▶ _What is expected_: The word "computer" occurs in some of the lines below; copy each of those lines.

▶ _Provided data_:
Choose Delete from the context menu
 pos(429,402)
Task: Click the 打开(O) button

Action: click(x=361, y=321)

---

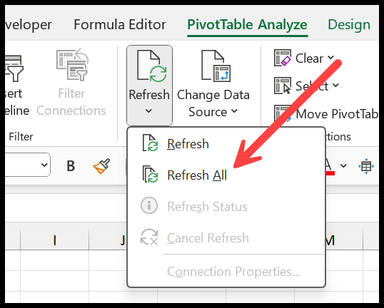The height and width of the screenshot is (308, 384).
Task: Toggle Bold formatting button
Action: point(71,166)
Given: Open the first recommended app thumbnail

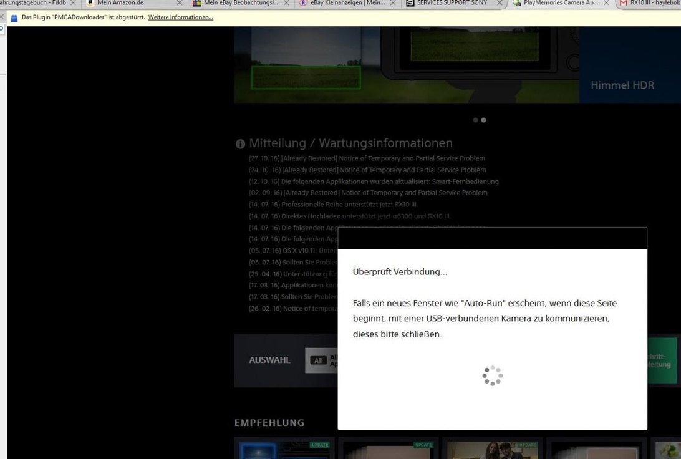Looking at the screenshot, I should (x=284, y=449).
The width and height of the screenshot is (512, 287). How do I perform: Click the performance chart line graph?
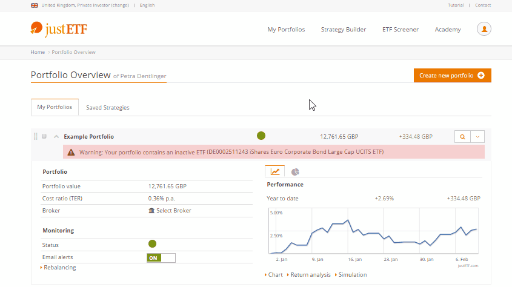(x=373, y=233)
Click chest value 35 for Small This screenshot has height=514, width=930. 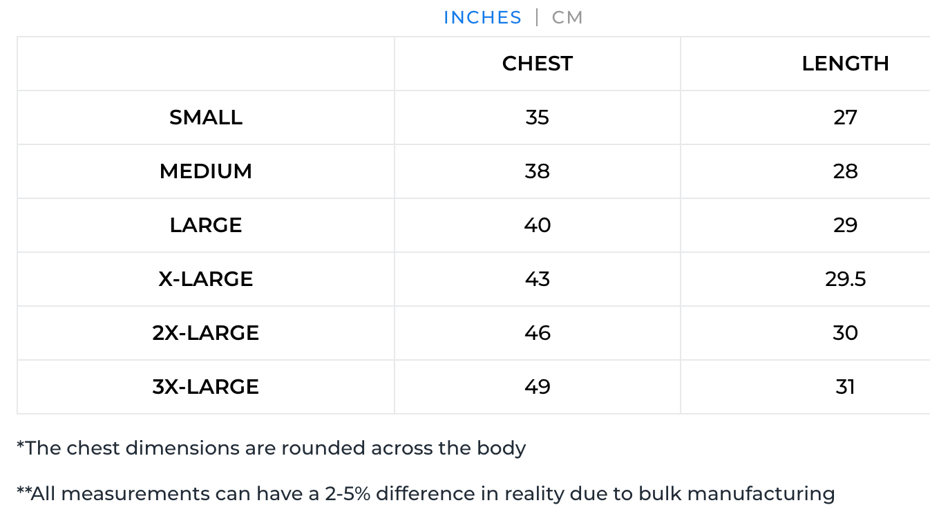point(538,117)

==

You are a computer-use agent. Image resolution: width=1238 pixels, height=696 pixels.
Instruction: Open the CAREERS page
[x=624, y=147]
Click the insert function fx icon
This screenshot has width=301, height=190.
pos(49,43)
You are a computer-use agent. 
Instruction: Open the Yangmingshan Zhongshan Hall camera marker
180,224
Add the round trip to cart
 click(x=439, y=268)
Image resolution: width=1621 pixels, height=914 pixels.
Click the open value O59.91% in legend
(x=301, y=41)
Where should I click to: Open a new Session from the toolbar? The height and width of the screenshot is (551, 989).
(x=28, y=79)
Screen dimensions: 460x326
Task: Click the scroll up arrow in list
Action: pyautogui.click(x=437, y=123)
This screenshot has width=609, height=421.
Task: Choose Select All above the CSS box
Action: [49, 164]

▶ _Completed exercise_:
You are a computer-use agent. Image resolution: width=1238 pixels, height=696 pixels.
You are a computer-use agent. 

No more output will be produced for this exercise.